Sejumlah studi yang dilakukan akademisi dan pakar keamanan menyebutkan JI sebagai organisasi teror yang dilihat sebagai ancaman meski saat ini tidak aktif melakukan penyerangan.

Menurut Shodiq, sejak bom Bali 2002 hingga saat ini, Densus 88 telah menangkap 876 anggota JI.

Kendati demikian, jumlah anggota dan simpatisan diprediksi hampir sepuluh kali lipat dari itu dengan 67 institusi pendidikan terafiliasi JI yang diduga menjadi lokasi untuk melakukan regenerasi.
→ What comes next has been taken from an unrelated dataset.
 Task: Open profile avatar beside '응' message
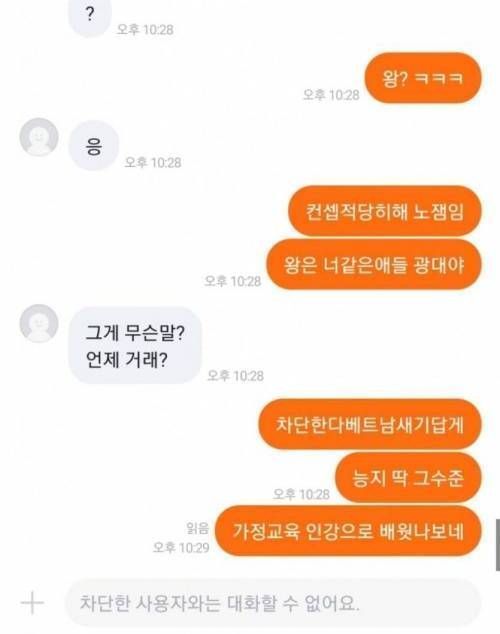click(x=39, y=137)
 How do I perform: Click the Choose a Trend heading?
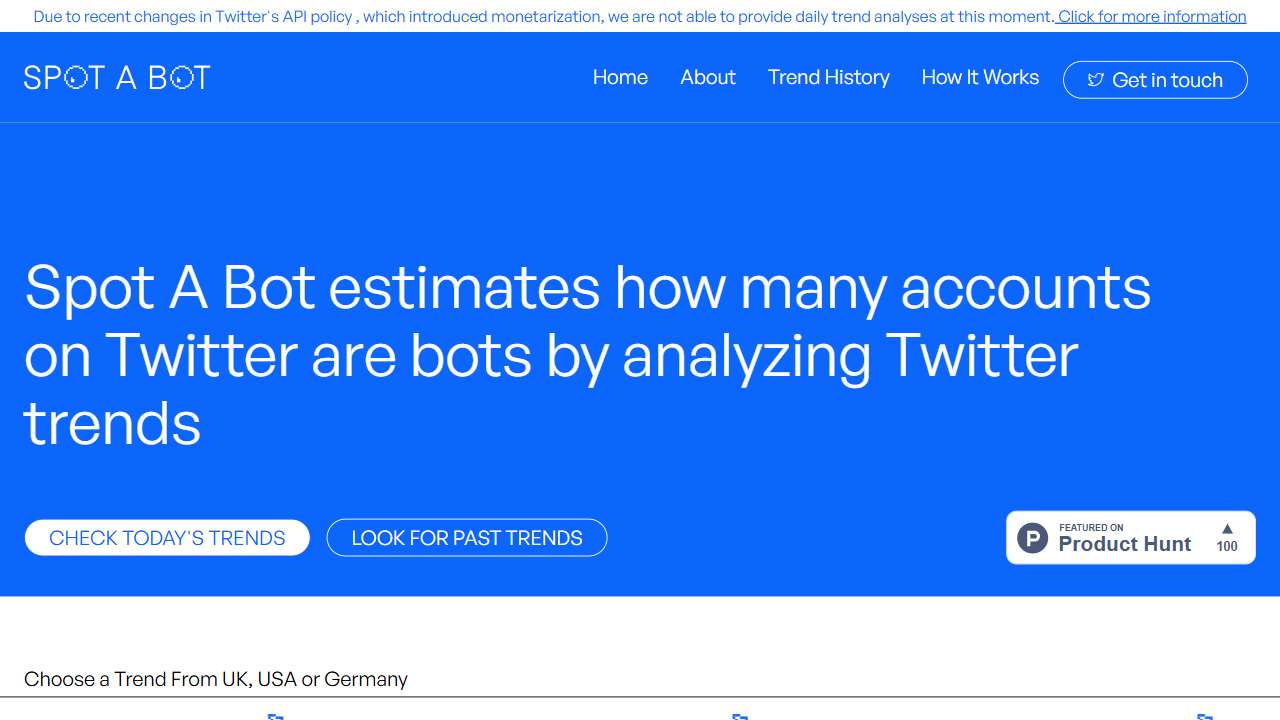tap(216, 679)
Selain itu, JI juga memiliki sejumlah yayasan yang diduga menjadi sumber pendanaan mereka.

“Kami telah mengajukan yayasan-yayasan yang sudah terbukti menjadi sumber pendanaan dimasukkan ke dalam kategori organisais yang terlarang,” kata Shodiq.

Akademisi Rajaratnam School of International Studies dan peneliti terorisme, Noor Huda Ismail, mengatakan untuk meminimalisir gerak JI, pemerintah perlu melakukan pelucutan senjata yang dimiliki kelompok ini.

“Polisi harus mencari senjata mereka di mana saja, memang ini tidak mudah,” kata Noor Huda, dalam diskusi sama.

“Mereka memiliki ketidakpercayaan pada negara yang dianggap tidak bisa menyelesaikan banyak masalah, mereka juga melihat ada kelompok radikal lain seperti separatisme, sehingga mereka menganggap umat Islam juga harus bersiap,” ujarnya.

Noor Huda mengatakan JI juga harus dilihat bukan hanya sebagai kelompok teror. “JI hari ini, banyak terlibat dalam praktik-praktik politik, mencoba menjadi solusi dari permasalahan yang negara tidak bisa selesaikan,” katanya.

“Artinya, regenerasi akan berjalan terus dan masalah tidak akan berhenti dengan hanya penangkapan saja,” kata Noor Huda.

Ronna Nirmala di Jakarta berkontribusi pada artikel ini.